TEXT BLOCK —
---

Text has long been considered one of the least rich mediums of communication, face to face conversation the richest because it involves speech, facial expression, gesture and temporal forms (Daft and Lengel, 1987). Non-rich forms of communication admit greater ambiguity into the cycle of interpretation between people; hence, richer forms of communication are the preferred modes of interaction in highly volatile business communications, as well as intimate personal relationships, where subtle innuendoes are read deeply by participants. By introducing prosodic expression indications into textual written form, text as a medium may develop greater communicative richness. A prosodic font would be situated in the continuum of rich mediums between telephony (voice alone) and textual communication as we currently understand it.
Speech is a medium of emotional communication as well as a medium of semantic communication. After the face, vocal inflection is the second-most modality expressive of emotion we possess (Picard, 1997). Research into emotion and speech has found that people can recognize affect with 60% reliability when context and meaning are obscured (Scherer, 1981). Humans can distinguish arousal in the voice (angry versus sad) but frequently confuse valence ( angry versus enthusiastic). Scherer believes this confusion would be mitigated with contextual features (1981). Because the voice is a vehicle of emotional expression with measurable – and often continuous – vocal characteristics, a prosodic font can use these continuous vocal measurements in the design of temporal typographic forms. Writing a Prosodic Font with one’s voice assures that the current emotional state one has will be invested into the font representation. Each mark, each letter would be signed by the author’s current emotional tone of voice.
The concept of voice has been used to symbolize the externalization
of one’s internal state. To have voice within feminist and psychoanalytic
literature is to have power, agency and character. This metaphor of voice
derives from our experience of producing sound, an act of making what is
internal – the air in our lungs – an external, public object. Voice is
an act of expression that moves what is internal, private and undifferentiated
into an external, public and particular environment. Unlike a static font,
a prosodic font does not forget the instant of emergence from the body.
The prosodic font captures the emergence and unfolding of sound from the
body, recording also the physical part of communication that has not had
a place within textual communication.

---

PROBLEMS AND TASKS —
a) Return each line of the entries that contains the word "should", treating uppercase and lowercase as different.
b) Carry on the passage about prosodic fonts, starting right after its last sentence.
The passage on prosodic fonts and the entries come from separate sources.

---

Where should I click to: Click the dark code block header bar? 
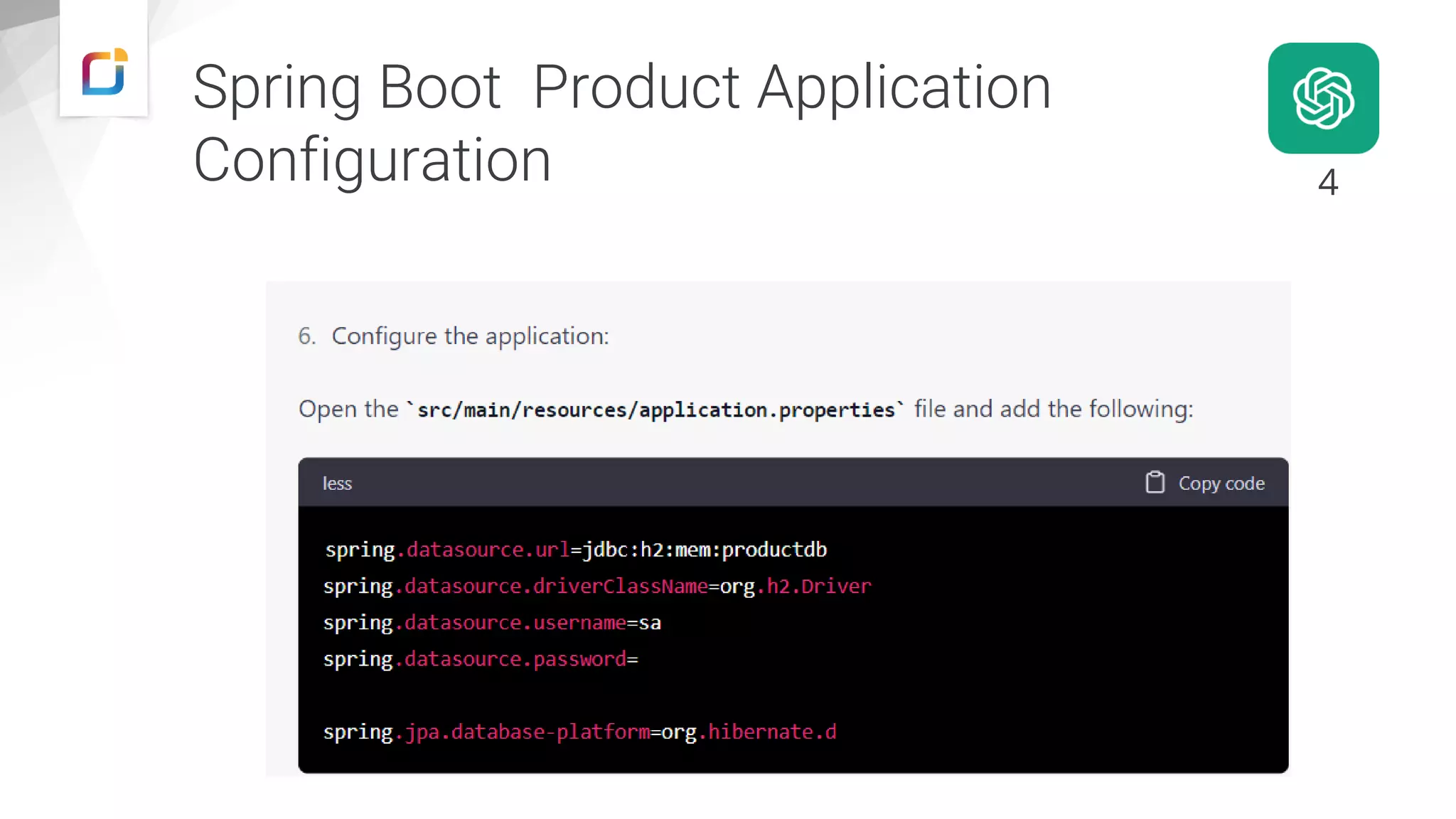[739, 483]
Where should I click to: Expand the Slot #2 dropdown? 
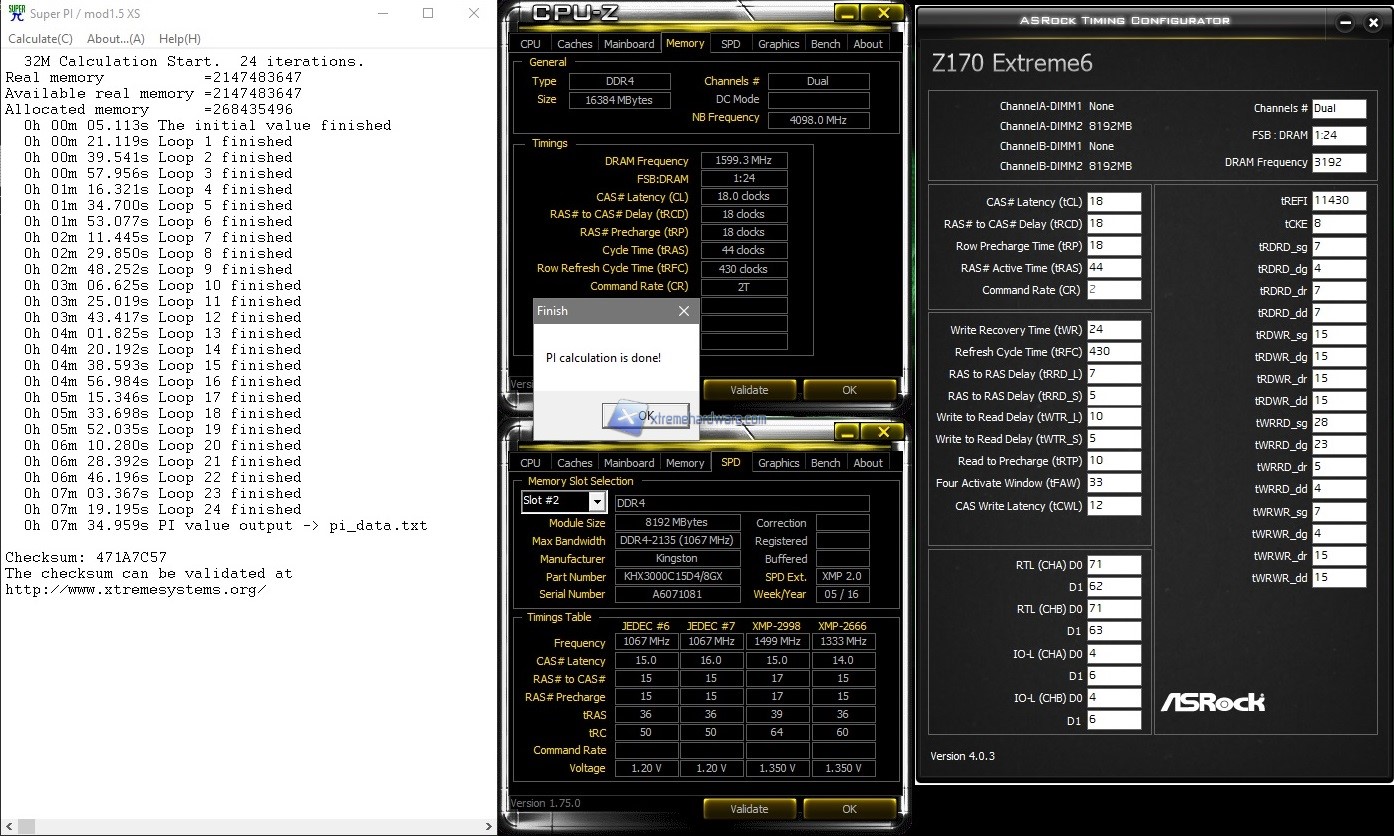click(597, 501)
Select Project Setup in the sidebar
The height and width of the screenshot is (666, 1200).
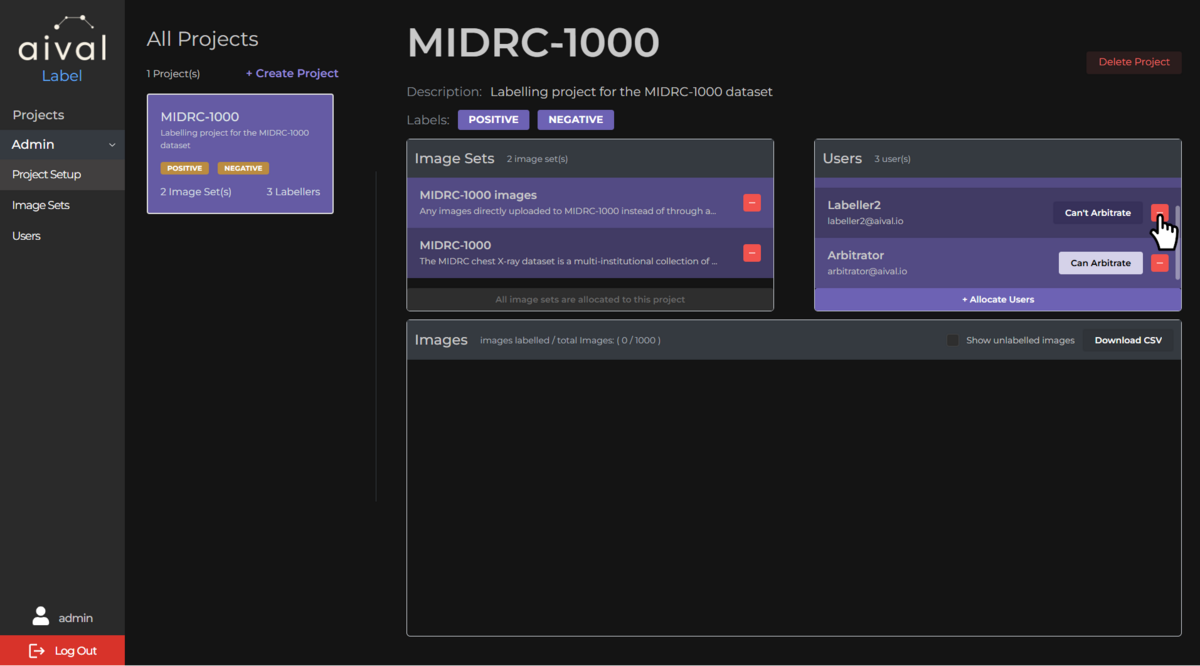[x=46, y=174]
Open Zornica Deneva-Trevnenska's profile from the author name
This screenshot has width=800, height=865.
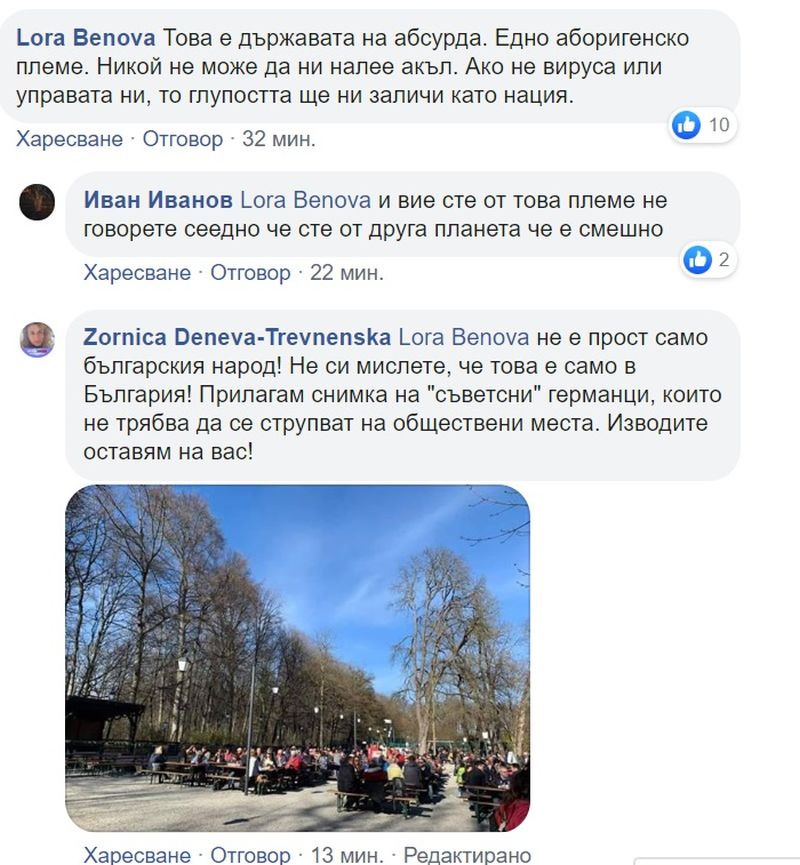[237, 337]
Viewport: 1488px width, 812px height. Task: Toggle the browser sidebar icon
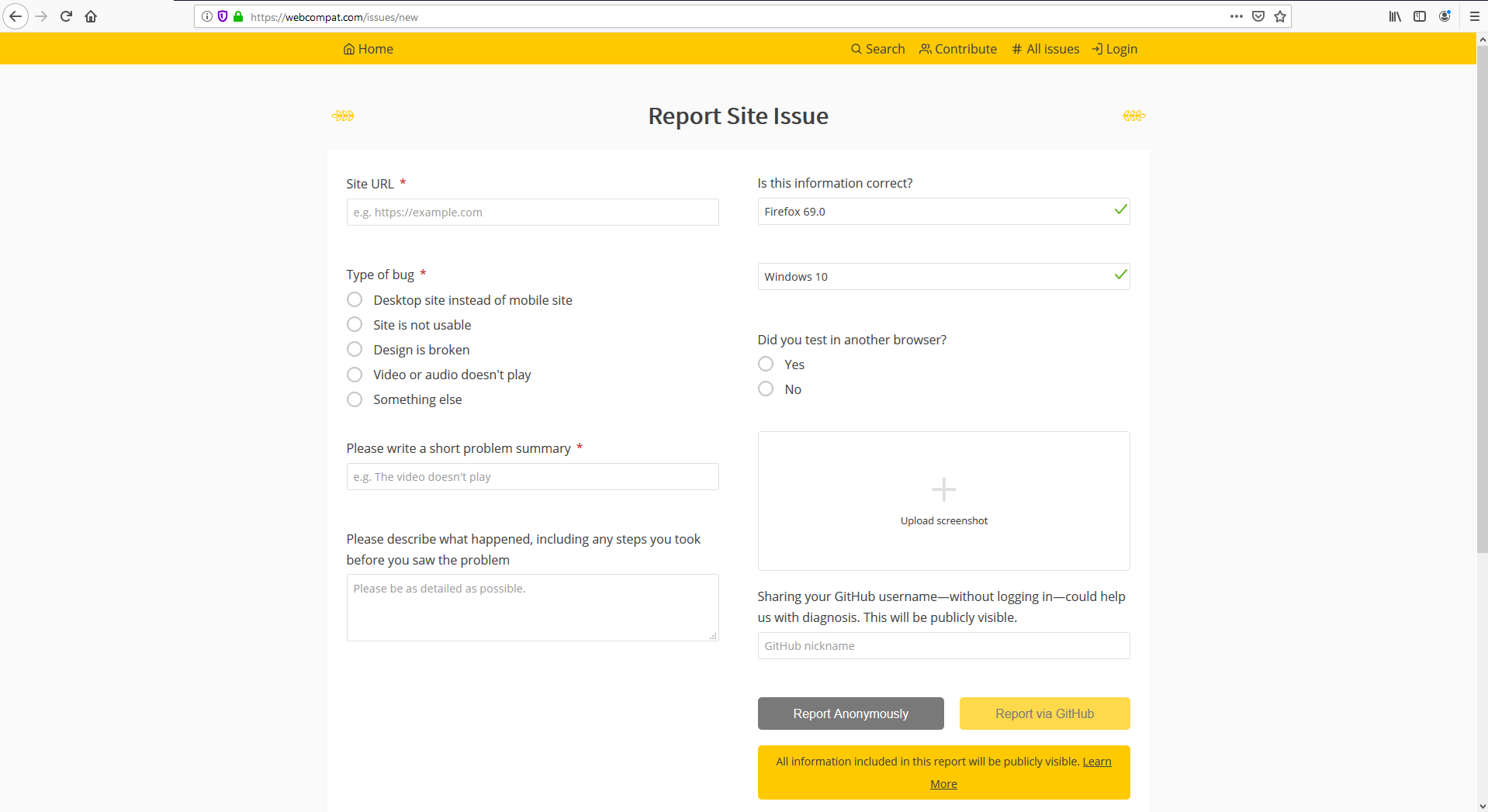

---

ANSWERS PER TASK —
a)
Where should I click to: Click the dark code block header bar? 
Where should I click to: Expand the Slot #2 dropdown? 

b)
Some designers today have embraced computer technology and code as the very medium they work with, like paints and canvas. Computers allow the exploration of forms and mediums that have heretofore not existed. I consider prosodic font work to contribute to this exploratory design. I ask, “How can the letters of the English alphabet be represented, differentiated and animated? When the exchange of text occurs through a computer interface rather than a non-electronic paper interface, how can the nature of font representation change? What additional information can a font convey when the font represents a speaking voice rather than a hand-manipulated pen?”
Trends in speech recognition and synthesis have been narrowly focused upon recognizing semantic word units only. The influence of prosody upon the interpretation of semantics and speaker intention has been neglected. Furthermore, research in prosody recognition proceeds largely outside of and separate from speech recognition research efforts. Commercially available speech recognition packages do not even consider that third party developers might be interested in something aside from semantic content. IBM’s Via Voice and DragonSpeak’s Naturally Speaking do not include external code libraries to permit third party developers to further process the raw speech signals.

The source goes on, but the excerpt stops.